ファナックは「第28回日本国際工作機械見本市(JIMTOF2016)」(2016年11月17〜22日、東京ビッグサイト)において、安全柵なしで人と同じ空間で作業できる安全機能を採用した「緑のロボット」の新製品3機種を披露した。小型モデルを拡充することで、人とロボットが協力して小型部品を組み立てるなど、製造工程のロボットの活用範囲を広げていく。
「黄色」ではなく「緑」
人と協調して働く「協働ロボット」は、国内の規制緩和などもあり、導入拡大が進んでいる。従来の国内の規制では、80W以上のロボットについては、柵で囲い人間の作業スペースから隔離しなければならなかった。しかし、2013年12月の規制緩和により、「ロボットメーカー、ユーザーが国際標準化機構(ISO)の定める産業用ロボットの規格に準じた措置を講じる」などの条件を満たせば、80W以上の産業用ロボットでも人と同じ作業スペースで、働くことが可能となった。これにより、より省スペースでフレキシブルな生産ラインを実現できるようになった。
ファナックでは、これらの背景から2015年に初の協働ロボット「CR-35iA」を発売。従来ファナック製品は黄色を基調としていたが、安全を強調するために緑色を採用したことでも大きく注目を集めた。発売後は、協働を実現する安全性能や35kgの可搬性能などが評価を受け、順調に導入が進んでいるという。

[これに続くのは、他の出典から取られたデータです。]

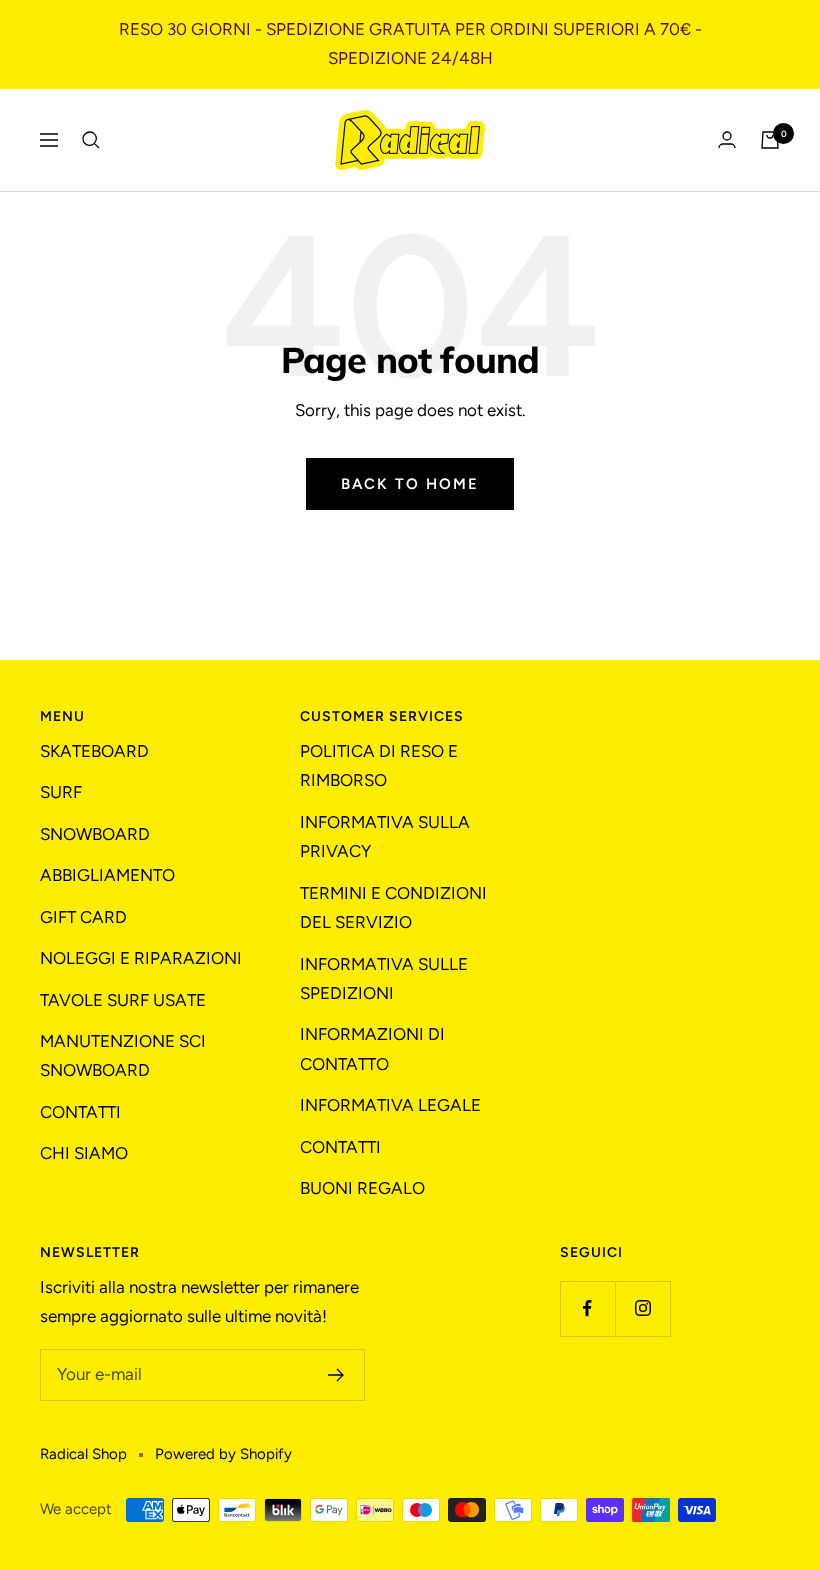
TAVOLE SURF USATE (123, 1000)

今回は、「CR-35iA」に加え、新たに小型モデルのラインアップを拡充。4kg可搬の「CR-4iA」と7kg可搬の「CR-7iA」と「CR-7iA/L」を新たに販売することを発表し、JIMTOF2016に出展した。
「CR-35iA」と同様、ファナック独自の安全機能により、人に触れるとロボットは安全に停止する。また、第三者安全認証機関から、国際規格ISO10218-1適合の安全認証を取得している。
安全機能により安全柵を必要としないため、人とロボットが一緒に作業することができ、作業者がいる製造工程にも小型サイズを生かして密集して配置させられることが特徴。天吊りや壁掛け設置にも対応しており、人の作業エリアを妨げることなく、より広い作業空間を確保することができる。ロボットの重量が軽いため、台車に載せて移設することなどもできる。用途としては、電子部品などの小物部品の搬送、組み立てなどを想定しており、従来は利用が難しかったこれらの作業補助などでのロボット活用が可能となる。